With his slacker charisma and vaguely distracted acting affect, Nicolas Cage has filled the roles of characters good, bad, ugly, and virtuous in his IMDb-profile-building day, including his dastardly turn in Werner Herzog’s Bad Lieutenant remake last year. Shifting easily from Herzog to Disney, in the latest pop-culture update of Goethe’s The Sorcerer’s Apprentice, Cage drifts over to the good side, as master sorcerer Balthazar Blake, fighting the good fight against the evil Morganian sorcerers all over New York City, while mentoring our young NYU-student apprentice hero, Dave (Jay Baruchel).
Questions abound: Will the mentor and protégé prevail over the evildoers (you can tell who the bad sorcerers are by their British accents, e.g., Alfred Molina) in time to save the world? Will our mortal and would-be magical protagonist, Dave, accept his fate as a sorcerer in waiting (and training), while also winning the love of Becky (Teresa Palmer)? And lastly, what would Goethe think?

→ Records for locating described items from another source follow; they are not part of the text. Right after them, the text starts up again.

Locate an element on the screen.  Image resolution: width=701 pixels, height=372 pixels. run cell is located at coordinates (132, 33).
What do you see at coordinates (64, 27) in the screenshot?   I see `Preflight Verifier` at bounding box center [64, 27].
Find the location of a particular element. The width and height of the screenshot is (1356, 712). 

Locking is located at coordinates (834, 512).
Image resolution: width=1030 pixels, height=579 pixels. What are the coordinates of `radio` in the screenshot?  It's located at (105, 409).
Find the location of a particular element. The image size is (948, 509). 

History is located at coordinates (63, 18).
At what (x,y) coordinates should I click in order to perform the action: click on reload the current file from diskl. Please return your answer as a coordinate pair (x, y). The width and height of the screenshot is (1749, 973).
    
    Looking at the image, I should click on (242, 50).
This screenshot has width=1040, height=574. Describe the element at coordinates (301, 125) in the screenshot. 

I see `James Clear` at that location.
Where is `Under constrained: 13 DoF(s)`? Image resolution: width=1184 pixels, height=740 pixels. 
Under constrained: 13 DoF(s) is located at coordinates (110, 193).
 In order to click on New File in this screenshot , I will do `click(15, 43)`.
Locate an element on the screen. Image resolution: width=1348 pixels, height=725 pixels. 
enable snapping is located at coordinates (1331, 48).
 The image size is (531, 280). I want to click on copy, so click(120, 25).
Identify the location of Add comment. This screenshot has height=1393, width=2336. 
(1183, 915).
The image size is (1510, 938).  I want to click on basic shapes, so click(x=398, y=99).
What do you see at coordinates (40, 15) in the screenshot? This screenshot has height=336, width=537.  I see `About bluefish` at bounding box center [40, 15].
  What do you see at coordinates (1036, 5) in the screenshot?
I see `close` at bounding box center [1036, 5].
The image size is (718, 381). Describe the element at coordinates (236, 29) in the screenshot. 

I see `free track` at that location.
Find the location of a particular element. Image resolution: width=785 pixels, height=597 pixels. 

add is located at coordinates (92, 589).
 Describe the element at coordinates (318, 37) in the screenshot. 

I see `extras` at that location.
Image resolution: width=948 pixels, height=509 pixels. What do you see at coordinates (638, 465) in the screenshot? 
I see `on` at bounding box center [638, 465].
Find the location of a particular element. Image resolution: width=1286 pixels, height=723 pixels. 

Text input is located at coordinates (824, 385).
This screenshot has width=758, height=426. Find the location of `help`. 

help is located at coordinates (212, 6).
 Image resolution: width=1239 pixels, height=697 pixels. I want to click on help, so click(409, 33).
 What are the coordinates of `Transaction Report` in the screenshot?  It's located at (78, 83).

Sorcery comes in various shades of modern to retro in the film, from reality-tweaking CGI feats in the fight scenes to a central role for Tesla coils. Deep into the tale, the film makes a sly reference to the famed scene from the Disney masterpiece Fantasia, with mops running amok in apparent live-action real time. Returning to repair the water damage, the master sorcerer rebukes the young mischief-maker for “abusing a sacred art.” In its worst moments, this new film abuses a sacred American memory, being that classic Fantasia vignette. By the protracted wizbang of the final showdown, things get pretty dull and overwrought, and once-promising movie material turns to digital dust.
Yes, it’s all a bit overly laced with hokum and skimpy in the empathetic-character and engaging-narrative departments, and the film’s special-effects team is given more prominence than it should. Even so, this Apprentice has enough entertainment gizmos in the works to make it an enjoyable summertime popcorny experience at the multiplex.